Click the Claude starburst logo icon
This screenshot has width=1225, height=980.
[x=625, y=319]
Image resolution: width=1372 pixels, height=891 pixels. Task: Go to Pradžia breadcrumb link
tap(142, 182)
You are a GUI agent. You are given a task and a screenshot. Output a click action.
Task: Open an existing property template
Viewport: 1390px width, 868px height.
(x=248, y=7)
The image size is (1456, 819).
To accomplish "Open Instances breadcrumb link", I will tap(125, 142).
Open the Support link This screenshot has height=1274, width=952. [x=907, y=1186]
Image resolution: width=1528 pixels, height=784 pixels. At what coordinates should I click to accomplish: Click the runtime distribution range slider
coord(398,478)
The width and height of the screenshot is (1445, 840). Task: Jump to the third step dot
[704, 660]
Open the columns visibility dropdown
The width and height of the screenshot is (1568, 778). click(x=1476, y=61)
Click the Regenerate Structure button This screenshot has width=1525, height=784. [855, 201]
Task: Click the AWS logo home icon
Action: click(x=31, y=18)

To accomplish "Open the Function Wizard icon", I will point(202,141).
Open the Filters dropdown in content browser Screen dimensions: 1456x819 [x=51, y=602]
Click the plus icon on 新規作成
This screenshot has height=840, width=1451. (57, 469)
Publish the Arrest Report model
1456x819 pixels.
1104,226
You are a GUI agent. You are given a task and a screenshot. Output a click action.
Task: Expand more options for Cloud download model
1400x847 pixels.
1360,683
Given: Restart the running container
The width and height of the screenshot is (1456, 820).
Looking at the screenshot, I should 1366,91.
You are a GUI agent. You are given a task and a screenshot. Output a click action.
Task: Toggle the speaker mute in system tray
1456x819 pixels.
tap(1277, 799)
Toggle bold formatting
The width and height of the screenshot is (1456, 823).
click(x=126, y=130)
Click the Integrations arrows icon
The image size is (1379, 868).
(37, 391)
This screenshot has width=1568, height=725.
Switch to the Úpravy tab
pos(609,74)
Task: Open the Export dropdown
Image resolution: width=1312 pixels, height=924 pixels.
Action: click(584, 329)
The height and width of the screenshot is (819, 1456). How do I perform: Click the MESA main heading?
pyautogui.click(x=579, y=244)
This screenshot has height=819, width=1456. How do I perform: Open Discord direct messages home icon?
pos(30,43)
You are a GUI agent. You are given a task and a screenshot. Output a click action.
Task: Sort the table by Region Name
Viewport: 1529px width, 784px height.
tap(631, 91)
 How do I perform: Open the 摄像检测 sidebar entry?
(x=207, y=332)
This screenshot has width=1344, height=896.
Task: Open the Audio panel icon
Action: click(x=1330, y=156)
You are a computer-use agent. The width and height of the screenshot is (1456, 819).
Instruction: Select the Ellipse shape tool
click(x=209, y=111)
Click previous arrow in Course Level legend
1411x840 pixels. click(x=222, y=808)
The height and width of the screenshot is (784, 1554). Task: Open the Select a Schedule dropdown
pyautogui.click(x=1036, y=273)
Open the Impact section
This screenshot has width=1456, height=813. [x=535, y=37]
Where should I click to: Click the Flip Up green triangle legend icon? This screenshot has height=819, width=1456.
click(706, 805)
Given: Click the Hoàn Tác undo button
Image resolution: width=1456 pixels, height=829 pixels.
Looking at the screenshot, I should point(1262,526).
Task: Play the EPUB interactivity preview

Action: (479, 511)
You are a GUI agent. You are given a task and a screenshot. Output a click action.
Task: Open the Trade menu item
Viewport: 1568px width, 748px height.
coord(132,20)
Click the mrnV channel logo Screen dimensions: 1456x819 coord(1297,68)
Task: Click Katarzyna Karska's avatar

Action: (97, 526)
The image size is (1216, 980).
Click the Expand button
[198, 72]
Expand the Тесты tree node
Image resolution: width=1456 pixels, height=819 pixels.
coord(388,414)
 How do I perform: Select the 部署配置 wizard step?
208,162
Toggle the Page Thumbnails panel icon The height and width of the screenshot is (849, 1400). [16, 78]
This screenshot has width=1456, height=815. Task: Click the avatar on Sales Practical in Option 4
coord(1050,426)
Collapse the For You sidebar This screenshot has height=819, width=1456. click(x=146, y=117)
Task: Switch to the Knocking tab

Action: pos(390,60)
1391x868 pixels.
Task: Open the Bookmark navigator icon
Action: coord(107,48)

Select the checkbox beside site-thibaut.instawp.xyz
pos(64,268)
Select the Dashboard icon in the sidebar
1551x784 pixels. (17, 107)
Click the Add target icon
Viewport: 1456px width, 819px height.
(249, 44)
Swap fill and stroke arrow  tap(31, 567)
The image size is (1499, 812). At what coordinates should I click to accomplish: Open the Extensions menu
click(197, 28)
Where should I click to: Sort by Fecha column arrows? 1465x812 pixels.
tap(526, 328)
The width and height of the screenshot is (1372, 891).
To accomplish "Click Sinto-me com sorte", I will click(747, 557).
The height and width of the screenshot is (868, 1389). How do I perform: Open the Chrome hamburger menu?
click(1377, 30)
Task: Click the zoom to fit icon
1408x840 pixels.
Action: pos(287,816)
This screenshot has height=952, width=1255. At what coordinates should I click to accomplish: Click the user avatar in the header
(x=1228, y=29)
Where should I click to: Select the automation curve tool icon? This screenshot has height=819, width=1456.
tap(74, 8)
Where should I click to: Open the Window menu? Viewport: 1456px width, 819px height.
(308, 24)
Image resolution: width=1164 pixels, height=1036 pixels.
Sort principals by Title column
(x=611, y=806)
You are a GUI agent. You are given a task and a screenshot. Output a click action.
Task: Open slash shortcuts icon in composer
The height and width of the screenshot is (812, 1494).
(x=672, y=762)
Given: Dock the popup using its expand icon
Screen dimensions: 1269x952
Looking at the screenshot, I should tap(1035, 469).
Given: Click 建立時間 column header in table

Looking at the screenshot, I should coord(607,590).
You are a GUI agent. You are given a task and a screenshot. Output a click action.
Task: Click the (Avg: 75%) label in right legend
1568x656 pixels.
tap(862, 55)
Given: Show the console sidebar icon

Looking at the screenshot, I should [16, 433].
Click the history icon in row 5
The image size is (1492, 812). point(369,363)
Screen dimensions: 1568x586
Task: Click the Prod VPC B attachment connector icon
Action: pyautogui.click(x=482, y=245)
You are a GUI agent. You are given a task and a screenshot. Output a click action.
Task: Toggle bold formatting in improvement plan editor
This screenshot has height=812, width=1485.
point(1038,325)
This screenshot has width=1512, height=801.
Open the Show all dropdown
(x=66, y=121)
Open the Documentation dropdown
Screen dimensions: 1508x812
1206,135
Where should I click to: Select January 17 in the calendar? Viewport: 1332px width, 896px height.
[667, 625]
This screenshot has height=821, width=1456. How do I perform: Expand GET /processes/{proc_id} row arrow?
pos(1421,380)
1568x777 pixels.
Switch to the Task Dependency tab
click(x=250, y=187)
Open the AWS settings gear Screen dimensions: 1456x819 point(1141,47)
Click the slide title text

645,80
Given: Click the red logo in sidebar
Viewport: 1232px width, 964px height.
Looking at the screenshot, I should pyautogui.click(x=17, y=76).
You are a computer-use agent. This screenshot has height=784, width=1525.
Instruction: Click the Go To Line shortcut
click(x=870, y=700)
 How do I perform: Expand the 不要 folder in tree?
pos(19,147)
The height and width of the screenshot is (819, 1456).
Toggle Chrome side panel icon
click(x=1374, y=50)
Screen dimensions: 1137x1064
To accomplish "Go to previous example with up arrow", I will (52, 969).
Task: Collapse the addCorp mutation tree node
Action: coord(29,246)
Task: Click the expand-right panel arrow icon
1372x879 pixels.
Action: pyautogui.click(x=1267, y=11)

----------

How to complete this task
Repeat the listing exactly, keeping every word in place.

Solution to this exercise
Click the Claude starburst logo icon
This screenshot has width=1225, height=980.
[x=625, y=319]
Image resolution: width=1372 pixels, height=891 pixels. Task: Go to Pradžia breadcrumb link
tap(142, 182)
You are a GUI agent. You are given a task and a screenshot. Output a click action.
Task: Open an existing property template
Viewport: 1390px width, 868px height.
(x=248, y=7)
The image size is (1456, 819).
To accomplish "Open Instances breadcrumb link", I will tap(125, 142).
Open the Support link This screenshot has height=1274, width=952. [x=907, y=1186]
Image resolution: width=1528 pixels, height=784 pixels. At what coordinates should I click to accomplish: Click the runtime distribution range slider
coord(398,478)
The width and height of the screenshot is (1445, 840). Task: Jump to the third step dot
[704, 660]
Open the columns visibility dropdown
The width and height of the screenshot is (1568, 778). click(x=1476, y=61)
Click the Regenerate Structure button This screenshot has width=1525, height=784. [855, 201]
Task: Click the AWS logo home icon
Action: click(x=31, y=18)

To accomplish "Open the Function Wizard icon", I will point(202,141).
Open the Filters dropdown in content browser Screen dimensions: 1456x819 [x=51, y=602]
Click the plus icon on 新規作成
This screenshot has height=840, width=1451. (57, 469)
Publish the Arrest Report model
1456x819 pixels.
1104,226
You are a GUI agent. You are given a task and a screenshot. Output a click action.
Task: Expand more options for Cloud download model
1400x847 pixels.
1360,683
Given: Restart the running container
The width and height of the screenshot is (1456, 820).
Looking at the screenshot, I should 1366,91.
You are a GUI agent. You are given a task and a screenshot. Output a click action.
Task: Toggle the speaker mute in system tray
1456x819 pixels.
tap(1277, 799)
Toggle bold formatting
The width and height of the screenshot is (1456, 823).
click(x=126, y=130)
Click the Integrations arrows icon
The image size is (1379, 868).
(37, 391)
This screenshot has width=1568, height=725.
Switch to the Úpravy tab
pos(609,74)
Task: Open the Export dropdown
Image resolution: width=1312 pixels, height=924 pixels.
Action: click(584, 329)
The height and width of the screenshot is (819, 1456). How do I perform: Click the MESA main heading?
pyautogui.click(x=579, y=244)
This screenshot has height=819, width=1456. How do I perform: Open Discord direct messages home icon?
pos(30,43)
You are a GUI agent. You are given a task and a screenshot. Output a click action.
Task: Sort the table by Region Name
Viewport: 1529px width, 784px height.
tap(631, 91)
 How do I perform: Open the 摄像检测 sidebar entry?
(x=207, y=332)
This screenshot has width=1344, height=896.
Task: Open the Audio panel icon
Action: click(x=1330, y=156)
You are a computer-use agent. The width and height of the screenshot is (1456, 819).
Instruction: Select the Ellipse shape tool
click(x=209, y=111)
Click previous arrow in Course Level legend
1411x840 pixels. click(x=222, y=808)
The height and width of the screenshot is (784, 1554). Task: Open the Select a Schedule dropdown
pyautogui.click(x=1036, y=273)
Open the Impact section
This screenshot has width=1456, height=813. [x=535, y=37]
Where should I click to: Click the Flip Up green triangle legend icon? This screenshot has height=819, width=1456.
click(706, 805)
Given: Click the Hoàn Tác undo button
Image resolution: width=1456 pixels, height=829 pixels.
Looking at the screenshot, I should point(1262,526).
Task: Play the EPUB interactivity preview

Action: (479, 511)
You are a GUI agent. You are given a task and a screenshot. Output a click action.
Task: Open the Trade menu item
Viewport: 1568px width, 748px height.
coord(132,20)
Click the mrnV channel logo Screen dimensions: 1456x819 coord(1297,68)
Task: Click Katarzyna Karska's avatar

Action: (97, 526)
The image size is (1216, 980).
Click the Expand button
[198, 72]
Expand the Тесты tree node
Image resolution: width=1456 pixels, height=819 pixels.
coord(388,414)
 How do I perform: Select the 部署配置 wizard step?
208,162
Toggle the Page Thumbnails panel icon The height and width of the screenshot is (849, 1400). [16, 78]
This screenshot has width=1456, height=815. Task: Click the avatar on Sales Practical in Option 4
coord(1050,426)
Collapse the For You sidebar This screenshot has height=819, width=1456. click(x=146, y=117)
Task: Switch to the Knocking tab

Action: pos(390,60)
1391x868 pixels.
Task: Open the Bookmark navigator icon
Action: coord(107,48)

Select the checkbox beside site-thibaut.instawp.xyz
pos(64,268)
Select the Dashboard icon in the sidebar
1551x784 pixels. (17, 107)
Click the Add target icon
Viewport: 1456px width, 819px height.
(249, 44)
Swap fill and stroke arrow  tap(31, 567)
The image size is (1499, 812). At what coordinates should I click to accomplish: Open the Extensions menu
click(197, 28)
Where should I click to: Sort by Fecha column arrows? 1465x812 pixels.
tap(526, 328)
The width and height of the screenshot is (1372, 891).
To accomplish "Click Sinto-me com sorte", I will click(747, 557).
The height and width of the screenshot is (868, 1389). How do I perform: Open the Chrome hamburger menu?
click(1377, 30)
Task: Click the zoom to fit icon
1408x840 pixels.
Action: pos(287,816)
This screenshot has height=952, width=1255. At what coordinates should I click to accomplish: Click the user avatar in the header
(x=1228, y=29)
Where should I click to: Select the automation curve tool icon? This screenshot has height=819, width=1456.
tap(74, 8)
Where should I click to: Open the Window menu? Viewport: 1456px width, 819px height.
(308, 24)
Image resolution: width=1164 pixels, height=1036 pixels.
Sort principals by Title column
(x=611, y=806)
You are a GUI agent. You are given a task and a screenshot. Output a click action.
Task: Open slash shortcuts icon in composer
The height and width of the screenshot is (812, 1494).
(x=672, y=762)
Given: Dock the popup using its expand icon
Screen dimensions: 1269x952
Looking at the screenshot, I should tap(1035, 469).
Given: Click 建立時間 column header in table

Looking at the screenshot, I should coord(607,590).
You are a GUI agent. You are given a task and a screenshot. Output a click action.
Task: Click the (Avg: 75%) label in right legend
1568x656 pixels.
tap(862, 55)
Given: Show the console sidebar icon

Looking at the screenshot, I should [16, 433].
Click the history icon in row 5
The image size is (1492, 812). point(369,363)
Screen dimensions: 1568x586
Task: Click the Prod VPC B attachment connector icon
Action: pyautogui.click(x=482, y=245)
You are a GUI agent. You are given a task and a screenshot. Output a click action.
Task: Toggle bold formatting in improvement plan editor
This screenshot has height=812, width=1485.
point(1038,325)
This screenshot has width=1512, height=801.
Open the Show all dropdown
(x=66, y=121)
Open the Documentation dropdown
Screen dimensions: 1508x812
1206,135
Where should I click to: Select January 17 in the calendar? Viewport: 1332px width, 896px height.
[667, 625]
This screenshot has height=821, width=1456. How do I perform: Expand GET /processes/{proc_id} row arrow?
pos(1421,380)
1568x777 pixels.
Switch to the Task Dependency tab
click(x=250, y=187)
Open the AWS settings gear Screen dimensions: 1456x819 point(1141,47)
Click the slide title text

645,80
Given: Click the red logo in sidebar
Viewport: 1232px width, 964px height.
Looking at the screenshot, I should pyautogui.click(x=17, y=76).
You are a computer-use agent. This screenshot has height=784, width=1525.
Instruction: Click the Go To Line shortcut
click(x=870, y=700)
 How do I perform: Expand the 不要 folder in tree?
pos(19,147)
The height and width of the screenshot is (819, 1456).
Toggle Chrome side panel icon
click(x=1374, y=50)
Screen dimensions: 1137x1064
To accomplish "Go to previous example with up arrow", I will (52, 969).
Task: Collapse the addCorp mutation tree node
Action: coord(29,246)
Task: Click the expand-right panel arrow icon
1372x879 pixels.
Action: pyautogui.click(x=1267, y=11)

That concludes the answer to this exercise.